Figure 1. Item Estimates report for the Example 2, partial credit, project.

Standard Errors of the Estimates

Referring again to Figure 1, standard errors are produced for the average item estimates and for the estimated step parameters. Standard errors are not produced for constrained parameters.

Mean Squares

The infit mean square for an item is defined as the ratio of the variance of the observed residuals over the variance of the expected residuals. When these values are close to 1.0, then the observed residuals vary as expected.

Large mean squares in item fit are an indication of more variance in the observed scores than expected, suggesting that an item does not measure the underlying variable as well as other items in the model (i.e., it has a flat slope). These items are less predictable than expected and may suggest unmodelled noise in the data. Items exhibiting large mean squares contribute less to the overall latent trait, and so are the most important to evaluate and correct or remove.
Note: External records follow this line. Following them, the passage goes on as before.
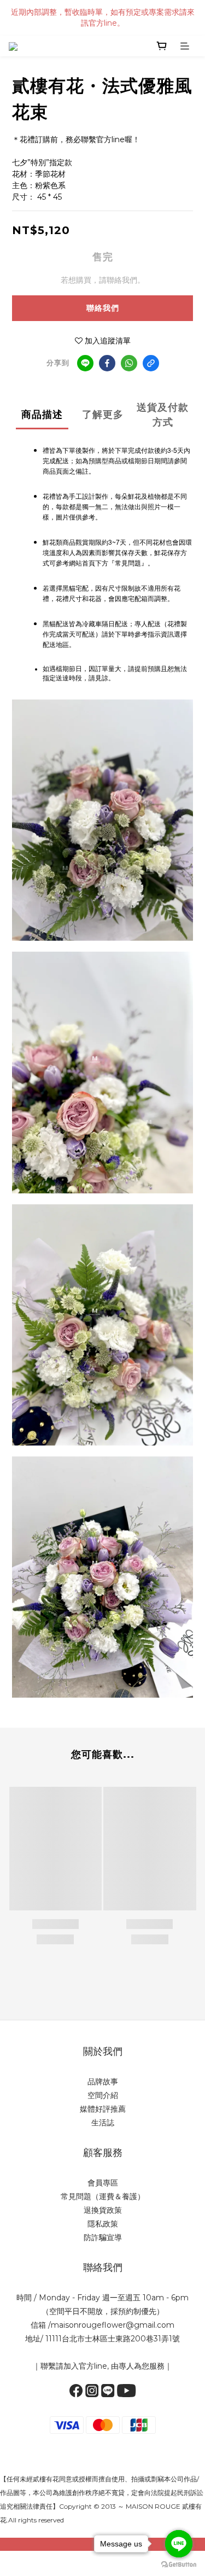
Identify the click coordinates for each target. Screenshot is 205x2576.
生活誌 (102, 2123)
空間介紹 (102, 2095)
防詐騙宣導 (103, 2237)
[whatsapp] (129, 363)
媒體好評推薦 (103, 2109)
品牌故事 (102, 2082)
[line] (85, 363)
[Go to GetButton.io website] (178, 2564)
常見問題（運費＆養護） (103, 2196)
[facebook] (107, 363)
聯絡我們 (102, 308)
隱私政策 (102, 2224)
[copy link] (151, 363)
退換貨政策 (103, 2210)
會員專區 (102, 2183)
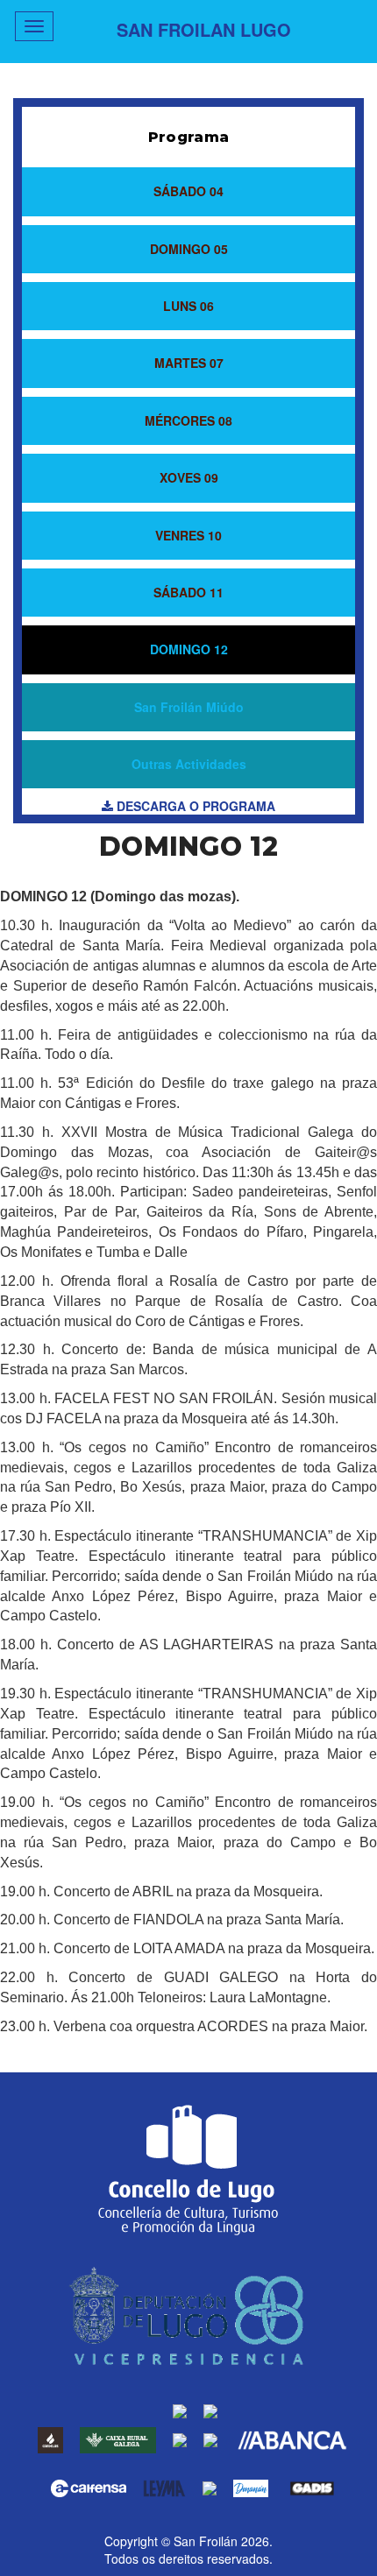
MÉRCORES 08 (188, 420)
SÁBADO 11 (188, 592)
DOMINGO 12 (189, 649)
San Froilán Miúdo (189, 707)
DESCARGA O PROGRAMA (194, 806)
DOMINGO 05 (189, 249)
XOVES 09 (189, 477)
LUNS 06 (188, 305)
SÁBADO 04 (188, 191)
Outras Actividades (189, 764)
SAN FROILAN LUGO (204, 29)
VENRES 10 (188, 535)
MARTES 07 (189, 362)
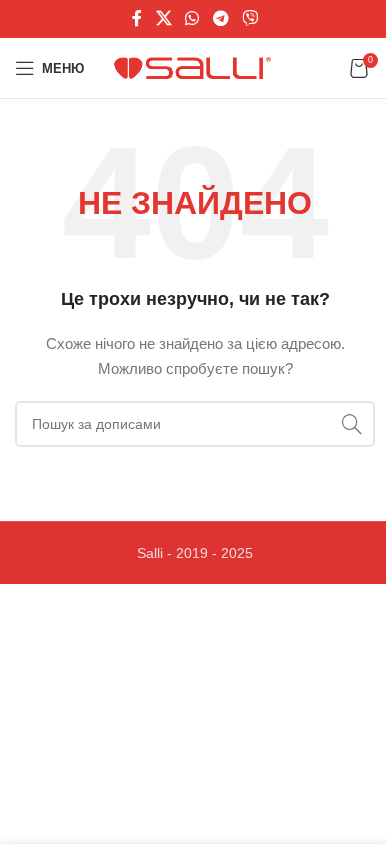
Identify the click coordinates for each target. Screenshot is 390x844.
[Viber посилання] (249, 18)
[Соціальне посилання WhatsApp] (192, 18)
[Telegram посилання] (220, 18)
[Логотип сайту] (195, 67)
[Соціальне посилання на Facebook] (137, 18)
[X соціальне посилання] (163, 18)
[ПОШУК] (352, 424)
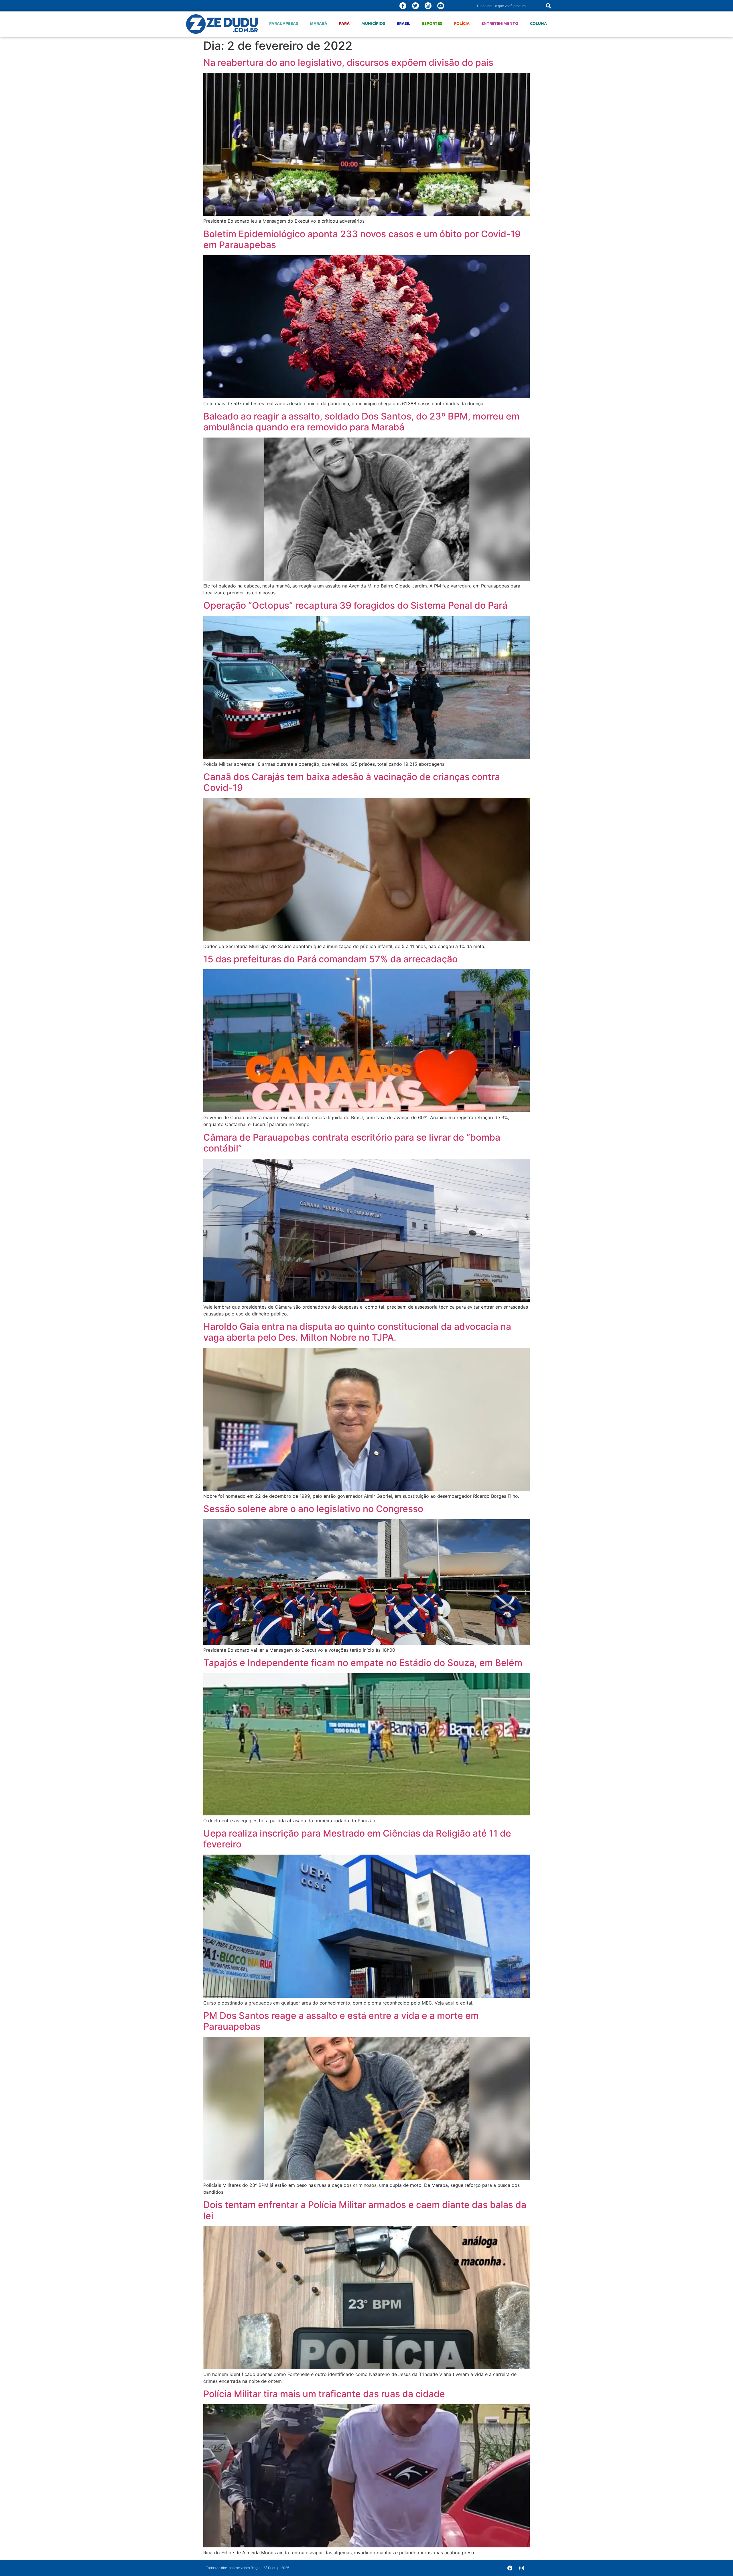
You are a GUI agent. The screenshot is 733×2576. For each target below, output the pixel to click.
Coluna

Small values are an indication of less variance than expected, which typically occurs when an item discriminates proficiencies very well over a relatively small range of person abilities (i.e., it has a steep slope). These items are overly predictable, implying less stochastic variation than expected for meaningful measurement.

Outfit mean squares are sums of the squared standardized residuals for an item, while infit mean squares are variance-weighted sums of the squared standardized residuals for an item. Outfit mean squares are influenced by outliers, while infit mean squares are influenced by unexpected patterns among more average observations. Adams and Khoo (1996) suggest 0.75 and 1.33 as bounds of acceptable mean score values.


The t-statistic is a transformation of the mean square into a standard normal distribution. Values above 2.0 (or below -2.0) are generally considered significant. This statistic is sensitive to sample size, sometimes resulting in large values for large samples, so we recommend using both the mean square and t-statistic together (Wilson, 2005). When both indicate significant misfit, an item should be investigated further to understand why.

Fit Graph

In addition to the table of item parameter estimates and fit statistics, this report produces a graph of fit statistics by item. As shown in Figure 2, the graph helps the user identify items that do not fit the model well. The vertical columns of dots at 0.75 and 1.33 are theoretical boundaries defining “acceptable values” for infit mean squares. The *’s represent the infit mean square values for the item averages; those near the vertical column of |’s, indicating a value of 1.00, fit the model quite well. These item parameters were produced from the report shown in Figure 1.

Figure 2. Fit Graph of item infit mean squares.

The figure below shows output for a rating scale model. Note that all of the average item difficulties are presented in one section near the beginning of the report, while tau parameters (step intervals) are presented later in the report. In multidimensional models, a separate group of tau parameters is displayed for each dimension.

Figure 3. Item Estimates report for the Example 3, rating scale, project.
  1. Since this report produces text file output as well as an output screen, you can print this report using Word or Notepad. The file will be located in the folder you specified (note the filename in the upper left-hand corner of the heading area).
  2. Close the map display by clicking on the close box, CloseX.jpg, in the upper right-hand corner.